4/18
So much anxiety hovers about all the things I set in my mind, and judge myself for not doing. But I have done some cool things.
Today I designed the outfits grid to add to my zine, and posted on instagram. Went for walk along my usual Myrtle to Cartegena route. Jocelyn bought a pre-order for my album CD, since I set up a Bandcamp yesterday. My goal is to re-record the songs by 4/30, so I spent a few hours trying to perfect 'Cigarette song', 'Maybe it's strange', and 'Complete.' Still not 100% about Complete, but it's better. My hand got cramped a lot, and now my fingertips are sore, but it's satisfying to know I made some music today. Even freestyled a little tune, which I may include as a bonus clip.
For dinner, I made us vegetarian curry stew, which I currently smell like (garlic, curry, turmeric mainly), along with soft-boiled eggs, rice, & chopped mint. It is still one of my favorite meals to make and eat. I video called Kay while eating, and we had one of out more positive and light conversations, as I don't think we felt like talking about difficult things. She's been reading lots of manga and watching anime, and also teaching online. While we were talking she drew comics that have been her daily activity with Josh, who shares her love of sequential, animated art. I'm inspired by their interaction, and encouraged by her ordering me to finish my CD and zine to mail them both to her.

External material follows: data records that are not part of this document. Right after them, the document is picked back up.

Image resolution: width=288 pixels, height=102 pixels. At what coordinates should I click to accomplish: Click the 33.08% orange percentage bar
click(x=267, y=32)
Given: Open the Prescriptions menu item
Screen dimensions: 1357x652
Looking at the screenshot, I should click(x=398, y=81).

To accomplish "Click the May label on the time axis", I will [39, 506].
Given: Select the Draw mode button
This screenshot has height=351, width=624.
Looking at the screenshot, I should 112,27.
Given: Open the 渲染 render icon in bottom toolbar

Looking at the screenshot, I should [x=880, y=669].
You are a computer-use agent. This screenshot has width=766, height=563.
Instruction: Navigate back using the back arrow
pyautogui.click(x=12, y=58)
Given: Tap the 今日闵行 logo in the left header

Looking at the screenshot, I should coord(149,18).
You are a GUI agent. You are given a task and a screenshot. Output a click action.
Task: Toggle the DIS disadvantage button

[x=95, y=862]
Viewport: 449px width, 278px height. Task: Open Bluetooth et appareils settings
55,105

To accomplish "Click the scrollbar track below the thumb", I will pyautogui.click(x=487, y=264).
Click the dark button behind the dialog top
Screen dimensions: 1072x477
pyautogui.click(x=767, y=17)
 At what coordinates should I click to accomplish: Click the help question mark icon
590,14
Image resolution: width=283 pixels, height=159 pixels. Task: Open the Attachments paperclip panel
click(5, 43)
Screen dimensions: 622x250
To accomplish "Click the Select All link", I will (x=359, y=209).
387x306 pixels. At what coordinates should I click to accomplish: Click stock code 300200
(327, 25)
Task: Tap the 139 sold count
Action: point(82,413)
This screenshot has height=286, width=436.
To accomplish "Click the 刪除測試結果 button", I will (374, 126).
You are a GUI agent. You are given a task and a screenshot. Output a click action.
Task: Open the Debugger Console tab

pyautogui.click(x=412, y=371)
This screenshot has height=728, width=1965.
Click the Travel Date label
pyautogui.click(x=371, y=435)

Now I am in need of a shower, and attempting to articulate this lingering mood from yesterday, mixed with today's lightness. I went on a zoom call with several of the women from community group around 5pm. When I got on, all I wanted to do was leave - we chatted a bit then my social meter dipped. But Steph lead us to share about what's happening with us spiritually/personally, and everyone started relating to feeling left out of God's blessing or not enough. Of course I related, but I didn't want to open up - a stubborn silence or resistance had prevented me from speaking. I kept a cool face and when Jezy asked how I was, I could only mention my lack of excitement for my morning devotional time lately.
I know it's partially pride, or entirely.
I don't want to give answers like everyone. Also I am not entirely sure how I'm doing. I'm still falling into obsessiveness about my ex, have low dips of esteem about my art and appearance, can't seem to cry, have been creating more than usual, enjoying time with siblings, and am physically healthy. Hard to say it's 50/50 good and bad - objectively, I don't like things, but my mood isn't always down.
I wish I did say more. It does affect the group, and I don't want to have a negative influence that causes silence. Just frustratingly prideful and confused.